Okay, all the people who had still not gotten their refunds was starting to seem a little weird, so after further investigation yesterday, I think we’ve finally got things completely fixed.

It turns out, there was a glitch in our new PayflowPro.pm that resulted in only the first transaction in a single second actually going through! According to Paypal’s site, that PayflowPro.pm should be just a drop-in replacement for the old PFProAPI.pm… and it did seem to be, after changing two lines everything seemed okay.

However, there was one little difference. The new HTTPS interface requires you to pass a unique id for each transaction, and PayflowPro.pm generated that unique id as follows:

my $request_id=substr(time . $data->{TRXTYPE} . $data->{INVNUM},0,32);

The problem was, we never passed in the (optional) “INVNUM” field.. we had an invoice number, but we passed it in as the (also optional) “COMMENT1″. So, our “unique” request_id was pretty much just the current time (plus whether it was a sale or a credit)!

In my testing this didn’t fail, because I didn’t run multiple transactions in the same second. Also, they apparently still return the same old success code we test for when this happens! But when multiple biller services run in parallel on all our controllers, lots of transactions end up happening on the same second.

The Upside

It turns out of the actually closer to $9,600,000 we thought we mistakenly charged, only actually about 1/4 of them ever _actually_ hit people’s credit cards. Our system thought we charged them, and they received an email receipt, but that was where it ended. It turns out we actually billed “only” about $2,100,000 incorrectly.

The Downside

This bug still existed until late last night (around 4am).. so when we ran our super-refunder script, the same thing was happening. Only about 1/4 of the refunds successfully went through. This resulted in the following situation:

About 9/16th of our customers: weren’t actually billed OR actually refunded.
About 1/16th of our customers: were billed AND were refunded.
About 3/16th of our customers: were billed BUT WEREN’T refunded.
About 3/16th of our customers: weren’t billed BUT WERE refunded. (of course, nobody wrote in about it!)

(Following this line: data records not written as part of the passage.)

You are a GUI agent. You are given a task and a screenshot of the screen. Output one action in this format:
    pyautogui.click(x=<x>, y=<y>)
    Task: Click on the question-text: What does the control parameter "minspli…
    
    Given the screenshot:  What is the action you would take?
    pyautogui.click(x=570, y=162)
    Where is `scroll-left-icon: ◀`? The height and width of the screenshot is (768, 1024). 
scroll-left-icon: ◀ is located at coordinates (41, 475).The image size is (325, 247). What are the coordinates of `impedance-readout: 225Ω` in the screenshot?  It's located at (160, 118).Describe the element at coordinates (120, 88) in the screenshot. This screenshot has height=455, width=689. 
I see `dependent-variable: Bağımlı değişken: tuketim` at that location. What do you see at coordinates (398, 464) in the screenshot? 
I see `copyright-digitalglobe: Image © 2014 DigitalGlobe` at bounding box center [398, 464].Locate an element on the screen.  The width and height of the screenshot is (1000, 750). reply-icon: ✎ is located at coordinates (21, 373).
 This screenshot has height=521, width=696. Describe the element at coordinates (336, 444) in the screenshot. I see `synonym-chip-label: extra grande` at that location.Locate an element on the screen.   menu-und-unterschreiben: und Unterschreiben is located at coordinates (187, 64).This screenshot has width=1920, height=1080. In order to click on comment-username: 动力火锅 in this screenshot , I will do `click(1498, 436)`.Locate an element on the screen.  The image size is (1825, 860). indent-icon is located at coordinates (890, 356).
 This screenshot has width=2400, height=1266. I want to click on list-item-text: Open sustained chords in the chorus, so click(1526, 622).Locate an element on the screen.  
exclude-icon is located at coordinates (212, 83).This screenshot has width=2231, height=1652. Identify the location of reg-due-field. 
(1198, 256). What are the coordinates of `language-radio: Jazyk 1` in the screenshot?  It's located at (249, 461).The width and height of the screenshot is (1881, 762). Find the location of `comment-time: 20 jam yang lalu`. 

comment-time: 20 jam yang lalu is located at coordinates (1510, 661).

Anyway, last night we fixed the bug (by passing our invoice in as INVNUM) and re-ran another fixer that took an actual log of successful transactions downloaded from our processor and cross-referenced everything with our system. This is what it did:

About 9/16th of our customers: marked their bill and refund as $0 amount.
About 1/16th of our customers: left everything alone.
About 3/16th of our customers: redid the refund.
About 3/16th of our customers: redid the charge.

Double checking now, there were no more of those glitches from before, so everything seems okay.

Once again, all the stuff mentioned in the last post still holds true (you may not see the correction on your statement yet, but if you call your processor they should see it coming, for REALs this time), and once again, I’m very sorry about this whole fiasco.

Sincerely,
Josh Jones

P.S. For people wondering how the “robust and stable” rebiller could have created multiple future charges for the same date… I guess I meant “robust and stable” in regards to normal use over the last ten years. It looks like in this case, when multiple instances were running in parallel on a future date, race conditions allowed some multiple charges for the same period to be created. That too should never happen again now that we don’t allow future bill dates.